The statute in question imposes the tax upon the corporation for "each dollar of net income of such corporation received by, and accruing to, such corporation during the calendar year." The words "accruing to *Page 386 . . . during the calendar year" show a clear intent to impose a liability as the income accrues from day to day during the period. This has none of the incidents of a "spot tax". The taxable period is the taxable year (where a fiscal year is not involved). The tax date, if such term need be applied, is the last day of the period, when the liability became fixed, although not immediately ascertainable. In the instant case that date was December 31, 1936. The fact that the "report date" may be fixed subsequently, or may be indefinite as it is in this statute, (because Section 4 provides for a report "on or before the fifteenth day of April",) does not affect the liability for the tax; nor can the "due date", which is the date upon which the tax must be paid, affect the liability.

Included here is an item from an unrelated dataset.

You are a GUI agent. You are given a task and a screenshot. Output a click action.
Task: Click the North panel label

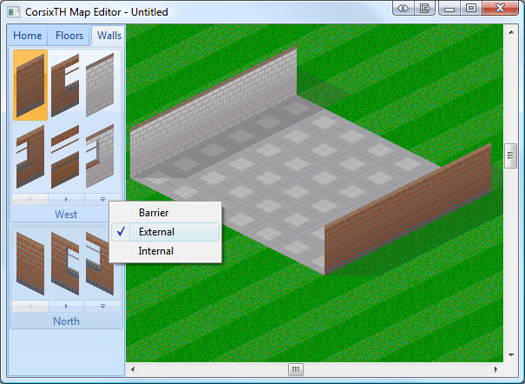pos(66,321)
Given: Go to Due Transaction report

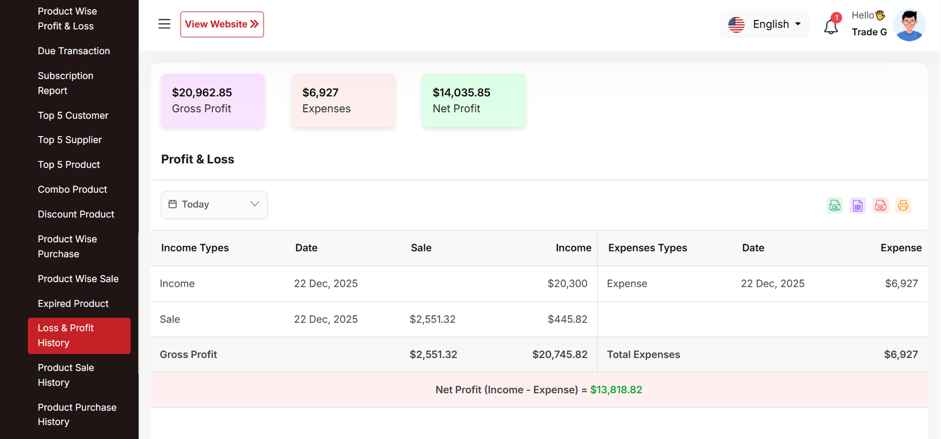Looking at the screenshot, I should point(74,51).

Moreover, there is a good reason why it may be feasible to fix a "spot tax" as of a certain date on property, such as capital stock, and not on a tax for a privilege of doing business, which cannot be readily ascertained or measured as of a certain day, but must have the whole period taken into consideration.

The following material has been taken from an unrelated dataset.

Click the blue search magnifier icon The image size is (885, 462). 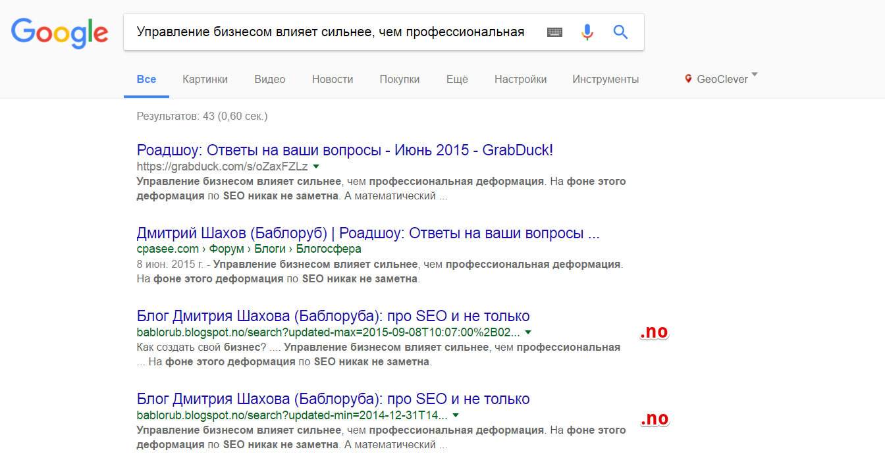pos(620,32)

The Statutory Construction Act of May 28, 1937, P. L. 1019, in Art. IV, Sec. 52, 46 PS Sec. 552, provides:
"In ascertaining the intention of the legislature in the enactment of a law, the courts may be guided by the following presumptions among others:
"(1) That the legislature does not intend a result that is absurd, impossible of execution or unreasonable."
If this Act be construed as the Commonwealth contended it should be construed in the case of Commonwealth v. CurtisPublishing Co., 50 Dauph. 99, and as this Court there determined, it would lead to rather absurd results.

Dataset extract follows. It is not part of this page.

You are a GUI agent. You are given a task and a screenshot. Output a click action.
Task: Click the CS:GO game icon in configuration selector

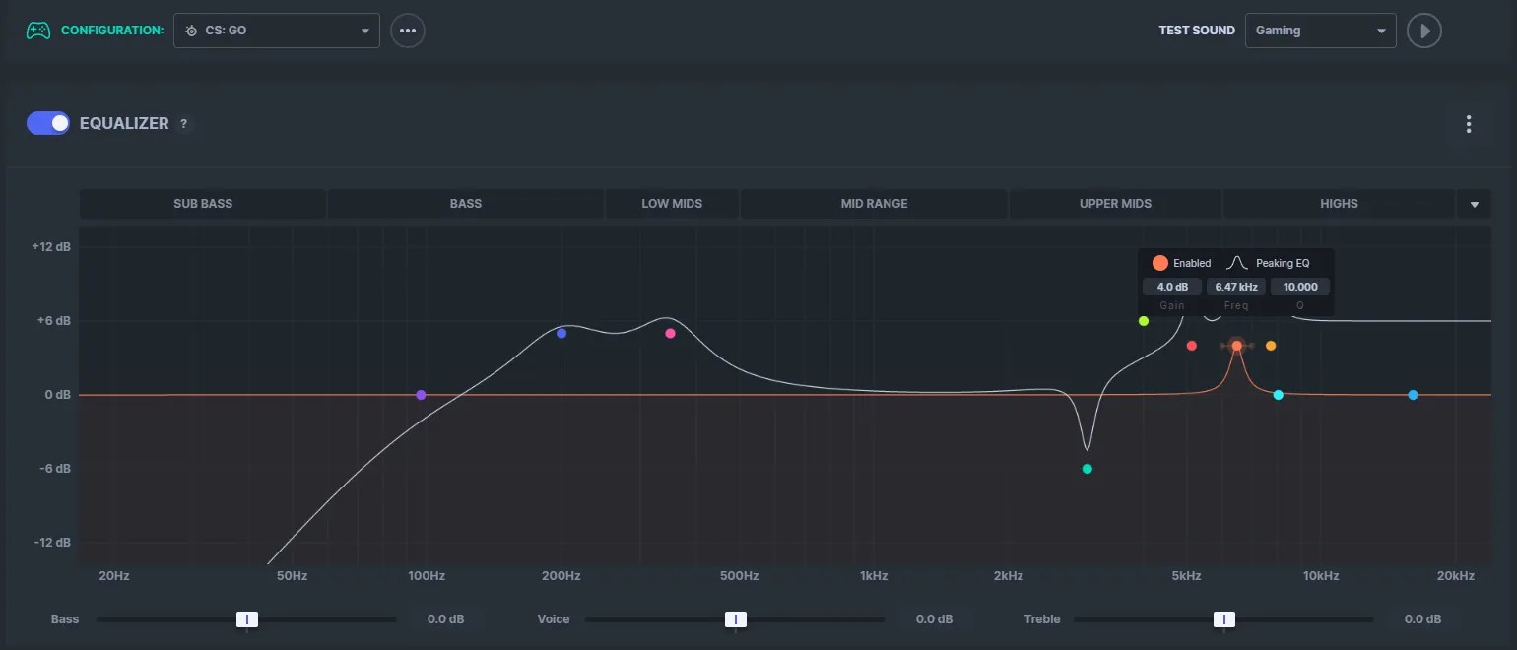(x=190, y=30)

In the Curtis case the Commonwealth asked the Court to conclude that April 15, 1937, was the date on which liability "first arises". In this case it asks that such date be considered as the date when liability or the taxable status of defendant is "finally perfected" *Page 387 or "finally determined". This is shown by a comparison of corresponding requests for conclusions of law as follows:Curtis case Request No. 8, this case Request No. 20; Curtis case No. 9, this case No. 21.
The 10th request in the Curtis case was that "no liability for 1936 corporate net income tax accrued or attached until April 15, 1937."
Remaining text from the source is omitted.